Merveilleux conte empreint de folklore, Skyblazer est une odyssée épique retraçant le périple de Sky, héros apprenti qui devra apprendre à maitriser les artéfacts ancestraux afin de vaincre le sinistre démon Ashura, ravisseur de la sorcière Arianna, protectrice du royaume. Avec l'aide d'un vieil homme sage qui fut le témoin de la première défaite d'Ashura, Sky accomplira son destin au travers de niveaux impeccablement construits et au rythme de mélopées majestueuses...Le jeu est émaillé de références aux Milles et Une Nuits et de détails qui trahissent une inspiration mythique puisant dans les représentations bouddhistes et orientales, en suivant un scénarisation qui font de ce jeu un véritable film...Cet habillage sied à merveille à l'immersion du joueur. Malgré son classicisme, ce jeu de plates-formes a une dimension héroique indéniable et use à merveille de certains effets du hardware, ce qui achève de lui donner une identité.
Un jeu exceptionnel qui hélas est injustement mésestimé. Ah, si Sony avait doté le futur CD ROM Nintendo d'autant de jeux de cette trempe...L'histoire ludique en eut été changée. Qui pourra jamais dire ce qu'aurait donné la déferlante Playstation si celle-ci avait été liée à la Super Nintendo ?

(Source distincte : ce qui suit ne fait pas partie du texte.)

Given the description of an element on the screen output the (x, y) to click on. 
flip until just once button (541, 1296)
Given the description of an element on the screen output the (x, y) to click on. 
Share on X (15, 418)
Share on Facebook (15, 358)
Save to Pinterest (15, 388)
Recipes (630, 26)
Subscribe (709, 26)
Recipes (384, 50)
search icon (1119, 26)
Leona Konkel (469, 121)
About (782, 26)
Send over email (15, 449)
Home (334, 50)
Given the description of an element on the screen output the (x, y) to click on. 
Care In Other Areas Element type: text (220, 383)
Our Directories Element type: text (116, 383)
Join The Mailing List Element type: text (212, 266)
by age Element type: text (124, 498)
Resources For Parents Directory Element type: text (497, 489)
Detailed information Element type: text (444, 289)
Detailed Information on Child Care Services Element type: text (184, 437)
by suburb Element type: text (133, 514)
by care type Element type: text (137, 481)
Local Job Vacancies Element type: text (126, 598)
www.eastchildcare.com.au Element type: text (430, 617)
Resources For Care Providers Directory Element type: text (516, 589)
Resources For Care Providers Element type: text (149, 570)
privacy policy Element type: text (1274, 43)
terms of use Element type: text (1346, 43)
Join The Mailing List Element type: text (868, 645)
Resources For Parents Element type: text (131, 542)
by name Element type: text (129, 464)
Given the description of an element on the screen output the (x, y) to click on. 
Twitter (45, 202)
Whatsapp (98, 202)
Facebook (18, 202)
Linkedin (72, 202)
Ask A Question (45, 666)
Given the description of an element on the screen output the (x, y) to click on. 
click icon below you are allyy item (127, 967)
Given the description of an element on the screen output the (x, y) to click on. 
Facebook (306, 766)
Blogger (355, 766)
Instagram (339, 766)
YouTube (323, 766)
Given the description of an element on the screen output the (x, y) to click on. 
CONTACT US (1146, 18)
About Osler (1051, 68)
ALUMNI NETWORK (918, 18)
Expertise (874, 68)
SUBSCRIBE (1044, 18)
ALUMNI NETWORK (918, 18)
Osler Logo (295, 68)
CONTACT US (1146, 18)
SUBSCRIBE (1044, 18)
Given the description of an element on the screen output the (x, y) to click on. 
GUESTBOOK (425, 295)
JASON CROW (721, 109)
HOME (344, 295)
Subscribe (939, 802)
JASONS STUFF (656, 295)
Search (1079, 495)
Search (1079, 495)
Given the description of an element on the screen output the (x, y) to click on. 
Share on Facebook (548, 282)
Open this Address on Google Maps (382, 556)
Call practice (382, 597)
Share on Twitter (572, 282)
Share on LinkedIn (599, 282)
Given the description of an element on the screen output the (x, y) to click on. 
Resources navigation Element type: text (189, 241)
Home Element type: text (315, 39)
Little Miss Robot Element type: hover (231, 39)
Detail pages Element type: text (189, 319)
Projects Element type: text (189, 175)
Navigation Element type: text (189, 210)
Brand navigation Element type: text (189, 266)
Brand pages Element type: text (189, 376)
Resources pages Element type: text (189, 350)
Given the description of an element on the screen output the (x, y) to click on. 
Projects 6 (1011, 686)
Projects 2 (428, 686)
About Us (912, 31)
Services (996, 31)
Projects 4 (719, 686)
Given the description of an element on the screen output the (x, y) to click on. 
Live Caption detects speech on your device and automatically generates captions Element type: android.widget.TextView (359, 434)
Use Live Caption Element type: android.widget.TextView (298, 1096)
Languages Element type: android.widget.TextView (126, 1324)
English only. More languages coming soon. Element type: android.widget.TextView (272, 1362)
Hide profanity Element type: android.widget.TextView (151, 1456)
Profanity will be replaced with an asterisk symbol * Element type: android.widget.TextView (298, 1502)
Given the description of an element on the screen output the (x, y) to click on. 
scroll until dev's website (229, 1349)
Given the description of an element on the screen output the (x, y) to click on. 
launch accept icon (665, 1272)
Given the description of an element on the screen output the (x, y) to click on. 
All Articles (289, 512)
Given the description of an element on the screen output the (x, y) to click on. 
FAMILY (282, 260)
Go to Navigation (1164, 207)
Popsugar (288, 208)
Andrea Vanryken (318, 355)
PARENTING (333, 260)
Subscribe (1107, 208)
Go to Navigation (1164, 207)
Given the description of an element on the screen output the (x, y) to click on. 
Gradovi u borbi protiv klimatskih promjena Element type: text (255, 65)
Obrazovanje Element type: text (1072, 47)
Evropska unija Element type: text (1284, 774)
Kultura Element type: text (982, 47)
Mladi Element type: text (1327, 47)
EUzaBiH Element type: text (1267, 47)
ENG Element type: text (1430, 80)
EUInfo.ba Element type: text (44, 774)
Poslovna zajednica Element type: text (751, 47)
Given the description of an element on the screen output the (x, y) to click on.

Yoshi's Island : Mario couine !



Intitulé Super Mario World 2, Yoshi's Island reste le dernier vrai grand jeu de plates formes de la SNES. Yoshi devient baby sitter et nnous offre un jeu de plates formes formidable, enfantin et difficile, et bien que le jeu ose se réclamer du plus grand jeu de plates formes de l'histoire, le pari est honorablement tenu. originalité, level design ingénieux, ambiance délicieusement puérile le tout servi d'un contrôle aussi parfait que la durée de vie est longue : un jeu totalement incontournable, un point c'est tout !
Yacine Djebili

1 commentaire:

  1. Bonjour,
    J’ai aussi beaucoup joué à Super Mario World sur ma console Nintendo étant petit. Ce jeu a beaucoup marqué mon enfance.